Quoted text —
===

The Poetry Fishbowl is now CLOSED.  Thank you for your support and enthusiasm.

Starting now, the Poetry Fishbowl is open!  Today's theme is "unlikely heroes and implausible villains."  I will be checking this page periodically throughout the day. When people make suggestions, I'll pick some and weave them together into a poem ... and then another ... and so on. I'm hoping to get a lot of ideas and a lot of poems.

Click to read the linkback poem "Julbord" (Hart's Farm, 13 verses available).


What Is a Poetry Fishbowl?

Writing is usually considered a solitary pursuit. One exception to this is a fascinating exercise called a "fishbowl." This has various forms, but all of them basically involve some kind of writing in public, usually with interaction between author and audience. A famous example is Harlan Ellison's series of "stories under glass" in which he sits in a bookstore window and writes a new story based on an idea that someone gives him. Writing classes sometimes include a version where students watch each other write, often with students calling out suggestions which are chalked up on the blackboard for those writing to use as inspiration.

In this online version of a Poetry Fishbowl, I begin by setting a theme; today's theme is "unlikely heroes and implausible villains." I invite people to suggest characters, settings, and other things relating to that theme. Then I use those prompts as inspiration for writing poems.

===

Material —
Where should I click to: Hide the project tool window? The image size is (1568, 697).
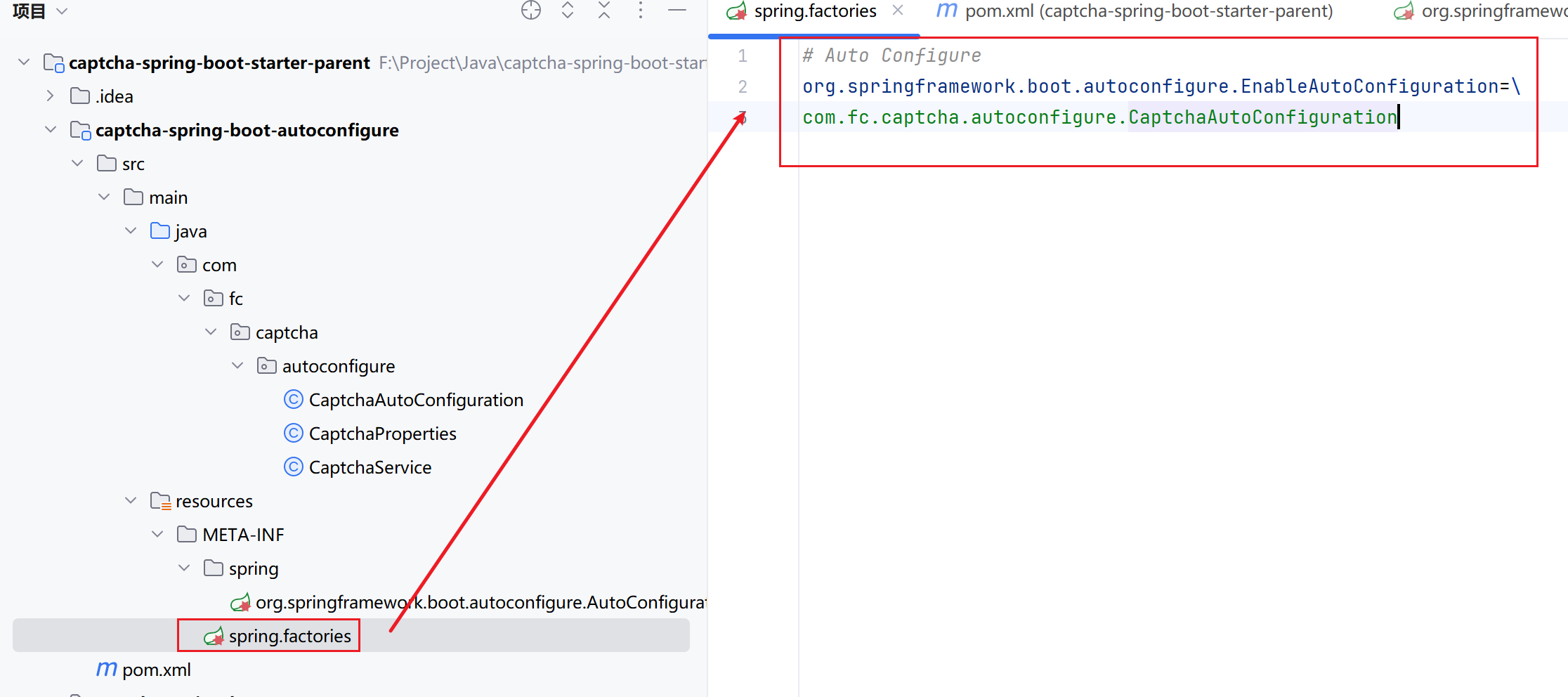click(x=677, y=11)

===

Short problem 1 —
Reproduce the Poetry Fishbowl post word for word, everything from "The Poetry Fishbowl is now" down to "lot of poems.".
Short problem 2 —
Decide whether each statement agrees with the Poetry Fishbowl post, answering yes or no and quoting the words of the post that settle it: (a) the theme set for the day is unlikely heroes and implausible villains; (b) Harlan Ellison writes his "stories under glass" while sitting in a library; (c) in the writing-class version, suggestions from students are written on the blackboard.

Complete answer 1 —
The Poetry Fishbowl is now CLOSED.  Thank you for your support and enthusiasm.

Starting now, the Poetry Fishbowl is open!  Today's theme is "unlikely heroes and implausible villains."  I will be checking this page periodically throughout the day. When people make suggestions, I'll pick some and weave them together into a poem ... and then another ... and so on. I'm hoping to get a lot of ideas and a lot of poems.

Complete answer 2 —
(a) Yes: "Today's theme is "unlikely heroes and implausible villains.""
(b) No: "he sits in a bookstore window and writes a new story based on an idea that someone gives him"
(c) Yes: "often with students calling out suggestions which are chalked up on the blackboard for those writing to use as inspiration"